Options
Top-Level Options
id: string
The project identifier within the organization.
name: string
Human readable name of project. Displayed in the Hub.
description: string
Description of the project. Displayed in the Hub.
schedule_full_crawl: string
Run the full crawl automatically with the given schedule.
Allowed values
weekly
daily
every-3-days
every-2-days
This is the same as running findkit crawl start
. Read more from "Running
Crawls".
schedule_partial_crawl: string
This is the same as running findkit crawl start --partial
.
Read more from "Running Crawls".
Allowed values
weekly
daily
every-3-days
every-2-days
targets: object[]
List "targets" aka domains to crawl content from. See [[targets]]
[[targets]]
Options for [[targets]]
sections.
This is an array of tables. See the TOML docs on Arrays.
host: string
Target host to crawl. Just a plain domain name without the https://
prefix.
use_sitemap: boolean
Read the site sitemap.
Defaults to true
.
walk_links: boolean
Find site pages by walking the links.
Disabled by default but automatically enabled if no sitemaps are found.

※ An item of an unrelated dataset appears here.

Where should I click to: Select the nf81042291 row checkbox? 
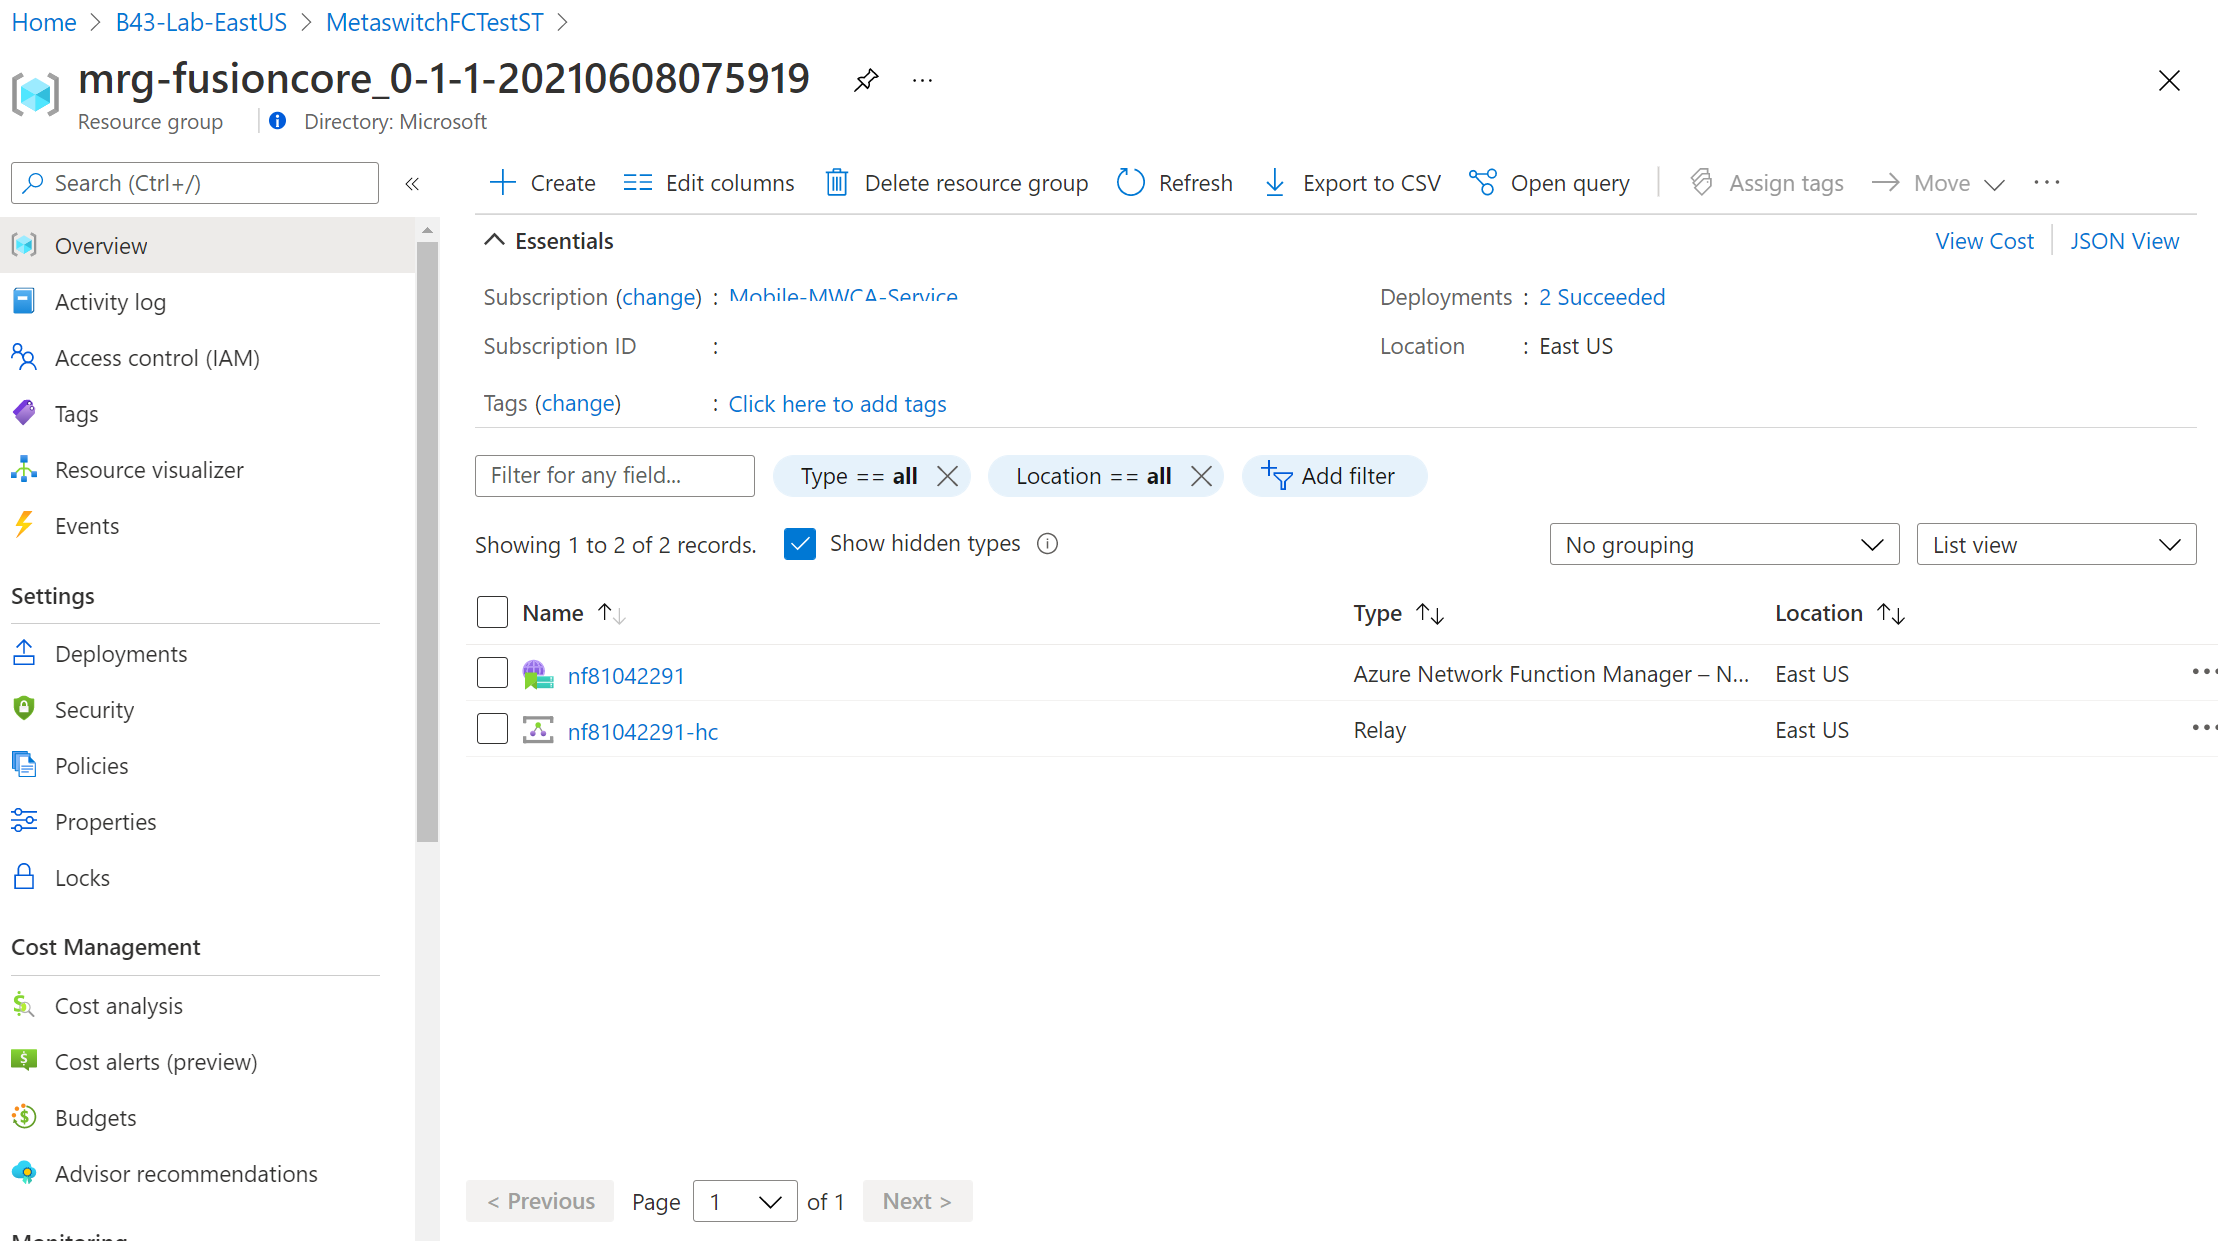[x=492, y=673]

Fallback behaviour can be disabled by setting to false
.
start_paths: string[]
List of pages where to start link walking when walk_links
is
enabled.
Defaults to /
content_selector: string
CSS selector used to select the text content for indexing.

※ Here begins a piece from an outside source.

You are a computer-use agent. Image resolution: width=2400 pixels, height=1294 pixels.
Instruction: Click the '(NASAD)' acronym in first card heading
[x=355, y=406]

Read more from the Indexing Content page.
cleanup_selector: string
CSS selector used to skip elements from indexing.
Read more from the Indexing Content page.
respect_robots_meta: boolean
Respect robots meta tags like
<meta name="robots" content="noindex, nofollow" />
Defaults to true
.
respect_robots_txt: boolean
Respect /robots.txt
rules.
Defaults to true
.
deny_patterns: string[]
Skip paths matching the given pattern. Matches against the url pathname.
Supports string prefixes and regexes. See Indexing Content for details.
max_pages: number
Max pages to crawl. This is a safety limit to make sure the crawler stops in the case where the site generates pages and links inifinitely.
cache_bust: boolean
Add random query string to the crawl http requests. This can cause a lot of load to the target webserver as the caches will very likely be bypassed but it can be used to ensure that the crawler always sees the latest version of the pages.
Defaults to false
.
crawl_pdfs: boolean
Crawl PDF files too. See the PDF docs for details.
Defaults to false
.
tags: Array
Array tagging matchers. Documented on the dedicated page.
request_headers: Object
Request headers to be sent with the http requests the crawler sends out. These can be for example used to authenticate the crawler with non public websites.
Example
[[targets]]
host = "intra.example.com"
# Send basic auth header
request_headers = { Authorization = "Basic ZmluZGtpdDpodW50ZXIyCg==" }
concurrency: number
How many concurrent requests to make on your sites. Defaults to 5
but if you
encounter "429 Too Many Requests" or "503 Service Unavailable" errors you might
want to lower this value.
crawl_delay: number
If lowering concurrency
to 1
is not enough you can try add additional delay
between the requests. Note that this is counted towards your subscription crawl
time. The delay is set in milliseconds.
Example
[[targets]]
host = "example.com"
# Send only one request every 500ms
concurrency = 1
crawl_delay = 500
[search-endpoint]
Search endpoint configuration.
origin_domains: string[]
List of origin domains from which the search endpoint can be accessed eg. the domains where the Findkit UI library can installed. The domain is validated using the Origin header sent by the browsers.
This defaults to the first target host.
Example
[search-endpoint]
origin_domains = ["mysite.example"]
private: boolean
Make search endpoint private by requiring a JWT token. Must be combined with
public_key
.
Defaults to false
.
public_key: boolean
When private
is set to true
this RS256 public key is used to validate the
JWT tokens in the search requests.
See our WordPress plugin for full integration.